Frequently Asked Questions
Can a diaspora customer pay in GBP or USD, or does it have to be GHS?
From the customer’s perspective, they’re paying in their local currency — their UK bank converts GBP to GHS and sends the payment in cedis to Flutterwave or Paystack. From your perspective as a Ghana-registered merchant, you receive GHS regardless. The customer sees a GBP charge on their statement; you receive the GHS equivalent. There’s no way to invoice directly in GBP or USD and receive GBP or USD through a Ghana Paystack or Flutterwave account — that requires a UK or US entity as described above.
Will a UK customer’s Revolut or Monzo card work?
Generally yes — Revolut and Monzo issue standard Visa or Mastercard cards that process through the same networks as traditional bank cards. The caveat is that Revolut and Monzo both have fraud-detection systems that occasionally flag international payments to African merchants. If a customer’s Revolut card declines, suggest they try their traditional bank card or temporarily raise their Revolut spending limit for international transactions in the Revolut app.
What about PayPal — many diaspora customers use it?
PayPal is not natively available to Ghana-based merchants as a receiving account. Ghana is not on PayPal’s list of countries where business accounts can receive payments. Some merchants attempt to use PayPal accounts registered to other countries (using the entity route similar to Stripe), but this sits in a grey area of PayPal’s terms of service. For diaspora customers who strongly prefer PayPal, the practical workaround is to receive payment to a Payoneer account (which can receive PayPal Business Payments) and then transfer to Ghana — adding steps and fees. Flutterwave or Paystack with international cards enabled is the cleaner path for the same customer if they have a card.
How does the Flutterwave + WooCommerce setup handle diaspora payments?
The Flutterwave WooCommerce plugin (covered in the WooCommerce plugins guide) automatically shows the card payment option at checkout when international cards are enabled in your Flutterwave account. A diaspora customer visiting your WooCommerce store sees the same Flutterwave checkout as a local customer — they simply select “Card” instead of “Mobile Money” and pay with their UK/US/Canadian Visa or Mastercard. The WooCommerce order updates to “Processing” once payment succeeds, and the webhook automation from the order management guide picks up from there identically to a local payment.
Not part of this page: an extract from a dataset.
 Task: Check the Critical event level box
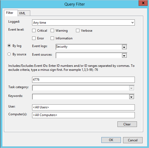tap(34, 31)
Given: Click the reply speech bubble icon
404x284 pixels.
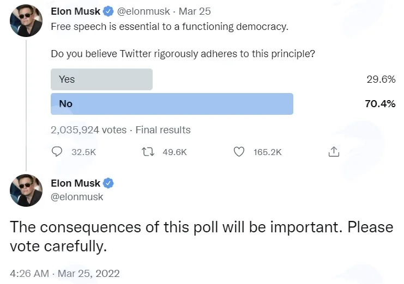Looking at the screenshot, I should tap(57, 152).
The Practical Starting Point
For most Ghana-based merchants, the right starting point is straightforward: use Flutterwave as the primary gateway (accepting both local MoMo and international cards from one account), enable international card payments in the settings, test with a diaspora contact before announcing it, and be transparent with customers about the GHS pricing and international card requirement. That covers the UK, US, and Canadian diaspora market without any additional entity setup.
Revisit the Stripe-via-UK-entity route when diaspora volume is consistent enough that the fee savings — roughly 2% per transaction compared to Flutterwave — justify the setup effort and ongoing UK company compliance costs. For most merchants, that threshold is meaningful monthly diaspora revenue, not occasional orders.